高齢者が安心して参加 お寺で無料終活カフェ
東京都墨田区・浄土宗龍興院 大島慎也副住職

東京都墨田区の浄土宗龍興院は昨年から、2~3カ月に1度「おてら終活カフェ」を開いてきた。コロナ禍のため今年はまだ開催できていないが、大島慎也副住職(39)は「地域の医療・介護関係者とも連携しながら、高齢者のためのコミュニティーの場を広げていきたい」と展望を語る。
大島副住職は現役の歯科医師でもある。足腰が悪かったり、病気のために直接歯科医院に行けなかったりする人を対象とした訪問歯科診療が中心で、ポータブルの診療器具を携えて赴く患者のほとんどが高齢者だという。入れ歯を調整している最中など、患者が手持ち無沙汰な時間には世間話にも付き合う。
その中でよく話題となるのは、自らの葬儀や墓のこと、相続の問題、死後のペットの心配など終活に関わることだった。またそういった悩みは身近な人にはなかなか相談できずに抱え込んでいる人が多いことも分かった。

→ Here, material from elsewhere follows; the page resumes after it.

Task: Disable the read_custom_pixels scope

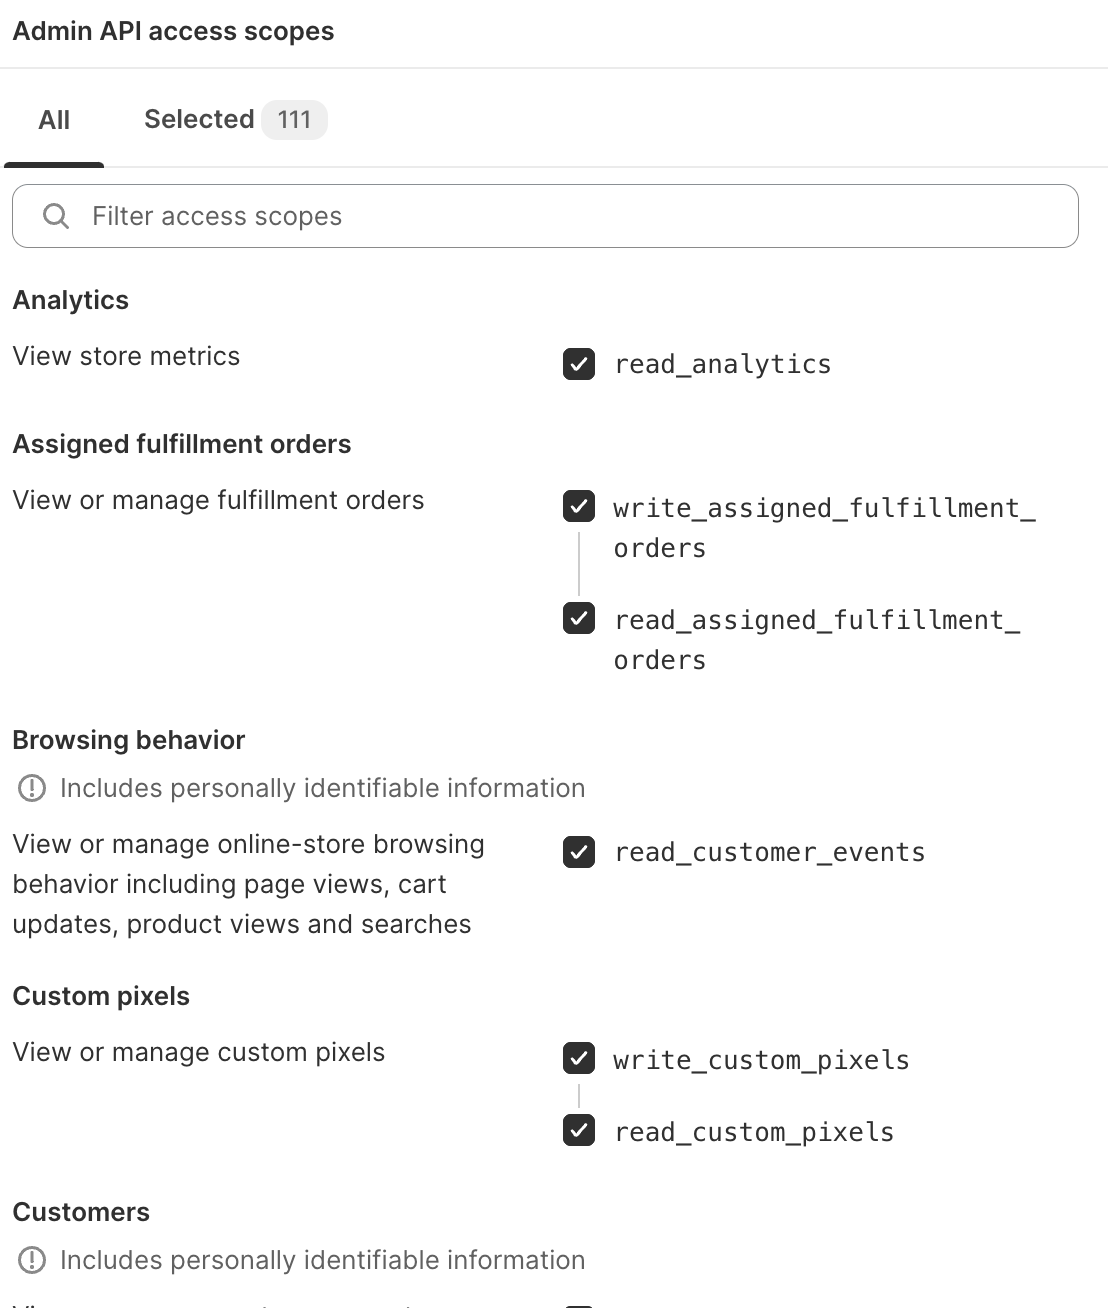Action: [x=579, y=1131]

「終活に関するセミナーなどは様々な業種や分野で行われているが、どうしてもビジネスが先行しがち。お寺ならば中立の立場であり、安心して参加してもらえるはず。また、仏様が見守る神聖な空間であるお寺を会場とすることは、自分の生と死、死生観を学びながら考えていく場所としてふさわしいのではないか」と終活カフェの開催を決めた。
同院の終活カフェは参加無料で、行政書士や葬儀関係者、介護関係者ら終活に関わる様々な専門家を講師として招いて本堂で行うセミナー形式と、書院に場所を移して茶を飲みながら講師や大島副住職に気軽に終活の悩みを相談することができるカフェ形式の二部構成となっている。
歯科医師と僧侶という二足のわらじに共通するのは「高齢者のため」という目的意識だ。ゆくゆくは寺を、地域の高齢者を守るための拠点にしていきたいとの思いもある。「地域に『開かれたお寺』を目指して企画しているが、やはりただお寺に来てもらうのはハードルが高い。お茶を飲みにという理由でも気軽にお寺に来てもらうきっかけになる」と話す。これまで同院とは縁のなかった地域の人々もカフェに参加しており、リピーターも多いという。
カフェは新型コロナウイルスの影響で4、7月の開催は中止に。再開の要望も多いが、高齢の参加者が多いため慎重に開催時期を検討し、十分な感染拡大防止対策を取った上で再開したい考えだ。